Radio hit the streets February 10, 1998, and was pronounced dead on arrival. It moved a paltry ten thousand units before the band was unceremoniously dropped from the still-lackluster Arista rock roster. As for their A&R guy, he’d turned in his last receipt for a plane ticket or restaurant on January 1, 1998. The new head of marketing, Jay Krugman—with whom I had history from his days at Columbia when RIP was heaping ink on acts like Dangerous Toys, Corrosion of Conformity and Alice in Chains— had stepped up and kept the Friend family mortgage covered by securing me a six-month consulting extension (at a considerable drop in pay) on my original contract, which expired on July 1, 1997.
My three and a half years at the University of Clive taught me many things. There is no science to A&R. You do what your instincts tell you. Ultimately, I was not a record-company creature. I was a journalist, a music fan, who paid little mind to the industry’s protocol or politics. I understood artists from an authentic place. I knew how to talk to them, on their level, without the invisible wall defined by the institution and suit. Hell, I didn’t even own a suit.
Clive was a genius at hit making, but he no longer loved music. Based on my inside adventure, I could see that nothing mattered to him but the legacy of platinum success. “Novocaine” went to number one at modern rock, but Clive was unimpressed. Why? Beautiful Freak never sold a million copies, nor have any of the subsequent Eels releases, though the band developed a formidable following around the globe. They have a rock ‘n’ roll career—fans who love their music and come back again and again to see them perform.
In my opinion, E is a modern-day Brian
Wilson, a gentle balladeer of exacting truth and melody. His musical legacy defines artistic credibility Listen to Eels’ 2005 somber masterpiece Blinking Lights and Other Revelations, the band’s Vagrant Records debut and a Pet Sounds progeny if ever there was one. DreamWorks gave the group a solid decade of support, but they went through a consolidation in 2003, and I guess the bottom line is the bottom line.
In the weeks preceding my exit, I tasked Eric Greenspan to toss out some job feelers for me, but there was little interest in the former media player turned label failure. “Lonn, I think you better start thinking about a career change. The record business is about fitting round pegs in round holes. You’re a square peg.”
Really? I thought I was a chameleon.
11
Easy Riders on the Storm
IF MY SPIRIT WERE ALWAYS WIDE AWAKE FROM THIS MOMENT ON, WE WOULD SOON ARRIVE AT THE TRUTH, WHICH PERHAPS EVEN NOW SURROUNDS US WITH HER ANGELS WEEPING.
—Arthur Rimbaud
Well, I woke up this morning, and I got myself a beer!

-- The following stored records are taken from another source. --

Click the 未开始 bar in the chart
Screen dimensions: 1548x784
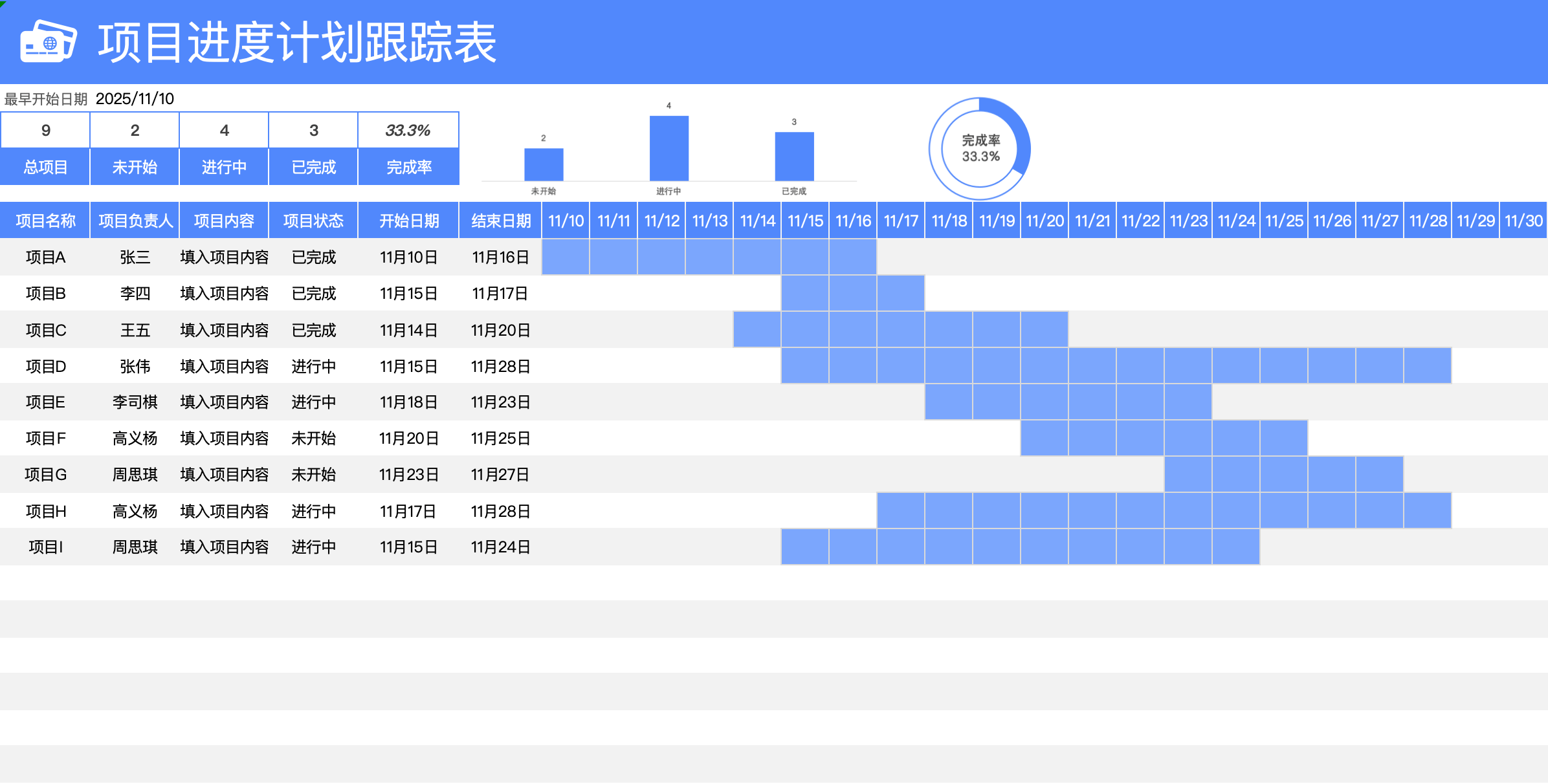(x=544, y=164)
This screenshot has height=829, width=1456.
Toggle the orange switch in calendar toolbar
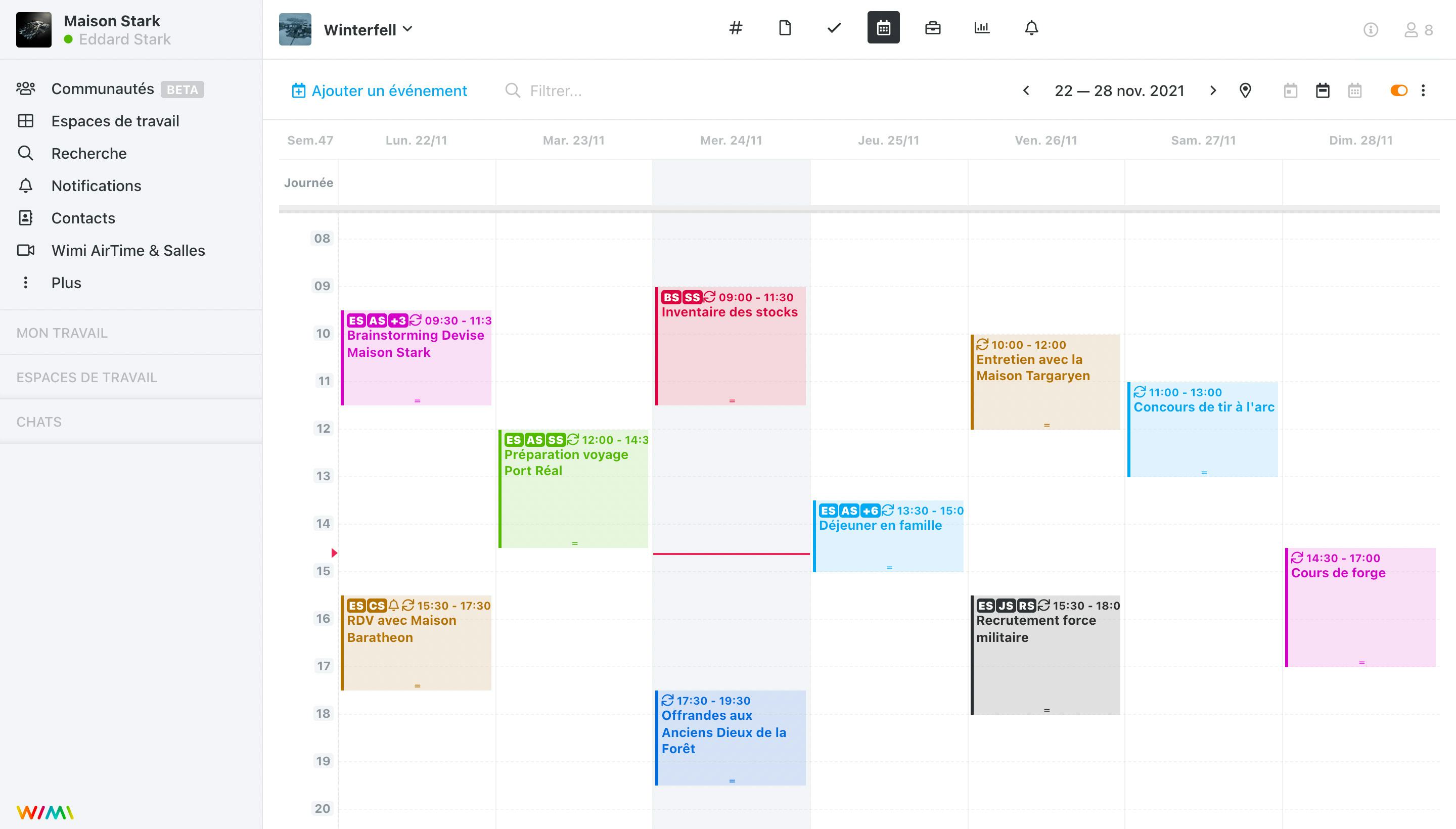click(x=1398, y=90)

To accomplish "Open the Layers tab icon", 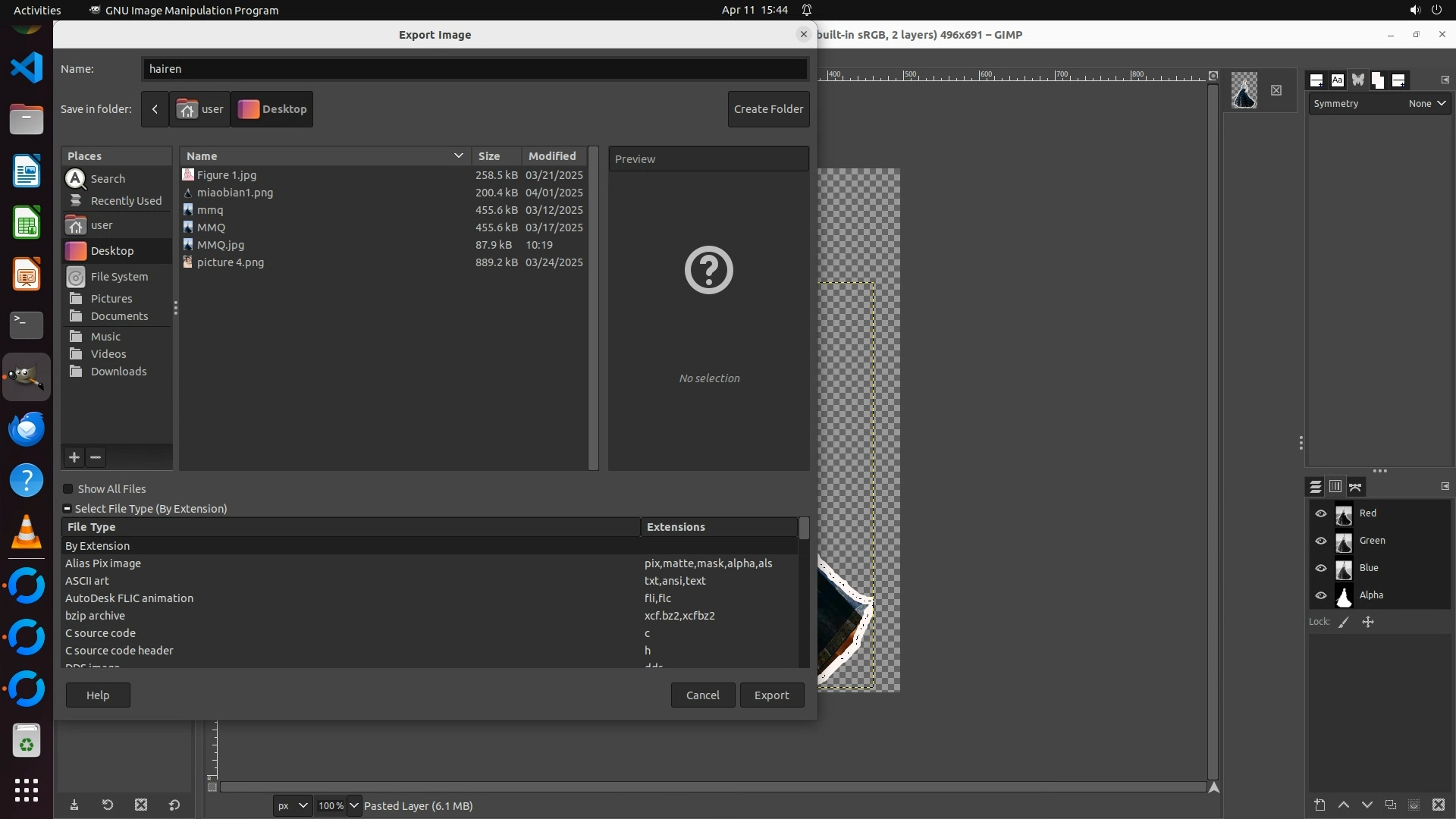I will point(1316,487).
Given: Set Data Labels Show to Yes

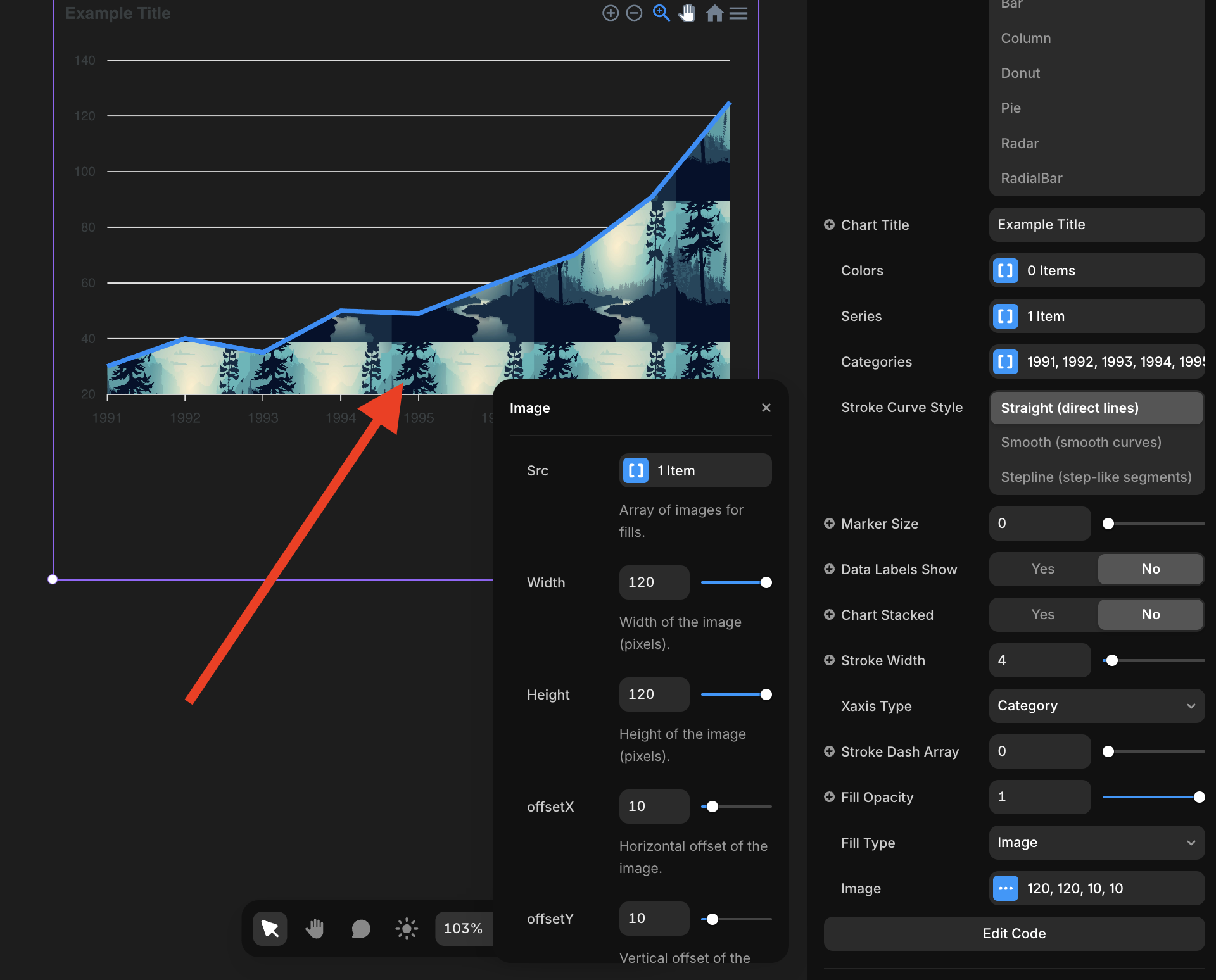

A howl descends on the lobes of several thousand bikers. The man with the microphone summons their participation and repeats the verse, his volume upped in measure to the enthusiasm. “Well, I woke up this morning …” Vocal stops. Music stops. The verse soars to conclusion on the fuel-injected pipes of a crowd now fully, passionately engaged. “And I got myself a beer!” The collective croon can be heard a light-year away.
Harry and Beverly are clutching each other so close the emblems on their leather vests—tiny, intricate, shimmering mini-plaques denoting the fifty states and million miles they’ve trekked together since tying the knot thirty-three years ago— touch, click, and almost spark. They are gray from stem to stern, and their taut, round bellies bounce in approval as the legendary strains suck them into a place where past has French-kissed present.